Baby, Don’t Cry (2021)
Director: Jesse Dvorak
Cast: Zita Bai, Vas Provatakis, Boni Mata, Troy Musil, Helen Sun
Baby, A withdrawn and sensitive 17-year-old Chinese immigrant from a troubled home, is living in the outskirts of Seattle. One day, she meets a 20-year-old delinquent named Fox. Together they embark on a twisted journey to escape their hopeless fate. – IMDB
Baby, Don’t Cry is a 2021 coming of age romance and family drama that takes a look at both a cultural element for the main character but also a coming of age for Baby (Zita Bai), a simple and troubled seventeen year old with a filmmaker dream who ends up meeting a bad boy Fox (Vas Provatakis) and has a whirlwind relationship with him. As much as it is a visceral romance, it also embodies a lot of happy moments. The film uses not only the third person film angle to capture but also has a second camera which is that of footage filmed from Baby’s perspective to see what she sees. The family element is also presented here as Baby’s life is further emphasized by her troubled family situation mostly due to her mother’s unstable situation which creates a roller coaster of emotions having both good and bad days in their relationship.

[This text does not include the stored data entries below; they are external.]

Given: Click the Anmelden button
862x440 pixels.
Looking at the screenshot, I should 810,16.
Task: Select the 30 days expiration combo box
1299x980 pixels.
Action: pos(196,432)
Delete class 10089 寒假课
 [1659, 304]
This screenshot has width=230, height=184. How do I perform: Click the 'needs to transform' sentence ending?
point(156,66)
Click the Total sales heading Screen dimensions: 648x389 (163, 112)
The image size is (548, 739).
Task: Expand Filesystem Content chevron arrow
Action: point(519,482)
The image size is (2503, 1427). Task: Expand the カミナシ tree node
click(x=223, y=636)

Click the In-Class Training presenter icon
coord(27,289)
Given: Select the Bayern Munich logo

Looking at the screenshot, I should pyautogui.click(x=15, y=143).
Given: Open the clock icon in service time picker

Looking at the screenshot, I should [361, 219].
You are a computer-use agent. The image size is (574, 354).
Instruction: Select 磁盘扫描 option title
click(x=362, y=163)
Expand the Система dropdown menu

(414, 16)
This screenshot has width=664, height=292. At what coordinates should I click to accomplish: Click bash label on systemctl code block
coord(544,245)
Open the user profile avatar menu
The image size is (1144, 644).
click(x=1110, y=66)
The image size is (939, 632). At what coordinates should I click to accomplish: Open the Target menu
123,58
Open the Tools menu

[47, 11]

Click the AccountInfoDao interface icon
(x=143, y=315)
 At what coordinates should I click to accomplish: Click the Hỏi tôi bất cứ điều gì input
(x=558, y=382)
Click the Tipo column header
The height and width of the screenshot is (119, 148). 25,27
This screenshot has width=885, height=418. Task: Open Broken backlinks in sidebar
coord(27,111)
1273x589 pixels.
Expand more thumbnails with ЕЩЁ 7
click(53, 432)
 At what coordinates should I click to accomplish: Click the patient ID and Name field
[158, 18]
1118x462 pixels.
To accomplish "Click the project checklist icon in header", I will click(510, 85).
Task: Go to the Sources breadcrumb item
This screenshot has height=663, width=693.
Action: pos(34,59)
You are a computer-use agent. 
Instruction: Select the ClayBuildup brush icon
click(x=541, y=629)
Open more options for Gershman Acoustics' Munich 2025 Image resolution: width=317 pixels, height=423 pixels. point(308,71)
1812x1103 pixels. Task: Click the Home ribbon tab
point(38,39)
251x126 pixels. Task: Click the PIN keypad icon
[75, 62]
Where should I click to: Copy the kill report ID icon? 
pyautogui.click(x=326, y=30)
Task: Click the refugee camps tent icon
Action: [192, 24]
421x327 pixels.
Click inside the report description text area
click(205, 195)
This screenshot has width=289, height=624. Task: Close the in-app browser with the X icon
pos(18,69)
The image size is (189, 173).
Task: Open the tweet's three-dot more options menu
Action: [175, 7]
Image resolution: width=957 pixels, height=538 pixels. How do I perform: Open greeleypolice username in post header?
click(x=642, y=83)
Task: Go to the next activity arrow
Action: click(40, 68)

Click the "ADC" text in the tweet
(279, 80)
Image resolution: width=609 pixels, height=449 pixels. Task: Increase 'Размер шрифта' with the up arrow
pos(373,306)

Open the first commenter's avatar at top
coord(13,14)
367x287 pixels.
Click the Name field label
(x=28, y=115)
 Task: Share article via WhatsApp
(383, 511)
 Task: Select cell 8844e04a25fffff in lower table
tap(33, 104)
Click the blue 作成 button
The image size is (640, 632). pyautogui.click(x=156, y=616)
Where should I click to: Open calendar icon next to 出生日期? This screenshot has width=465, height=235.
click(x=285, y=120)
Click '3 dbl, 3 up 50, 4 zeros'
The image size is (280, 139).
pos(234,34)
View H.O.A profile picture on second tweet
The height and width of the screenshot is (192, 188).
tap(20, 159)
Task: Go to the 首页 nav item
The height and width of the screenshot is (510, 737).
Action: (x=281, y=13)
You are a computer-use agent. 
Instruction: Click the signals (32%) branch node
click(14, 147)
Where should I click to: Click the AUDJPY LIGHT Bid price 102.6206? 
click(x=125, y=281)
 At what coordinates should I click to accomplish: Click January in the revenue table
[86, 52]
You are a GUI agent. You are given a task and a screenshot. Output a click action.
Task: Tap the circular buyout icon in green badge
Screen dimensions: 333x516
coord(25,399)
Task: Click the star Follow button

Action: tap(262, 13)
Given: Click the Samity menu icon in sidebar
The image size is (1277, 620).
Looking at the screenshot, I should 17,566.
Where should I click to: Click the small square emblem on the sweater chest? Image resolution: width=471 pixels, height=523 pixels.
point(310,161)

Baby, Don’t Cry isn’t the normal film and has a rather unique voice. It takes a different angle on the Chinese immigrant as a teenager and the struggles to fit in and thrive while not exactly being from a wealthy or immensely, controlled family although it still grounds itself on a more closed parent who talks about bringing shame. However, Baby tries to fit into society despite some of the stereotypes that gets thrown her way. Plus, the film also lacks some groundedness as it floats between past memories, fantasy and the present reality. Much like how Zita Bai flips the characters around bringing in the sexual fox spirit in Chinese folklore which is usually a feminine character and reverses it into a male character and directly names the male lead Fox. Something that I have to admit escaped me until I saw the Q&A session after its screening.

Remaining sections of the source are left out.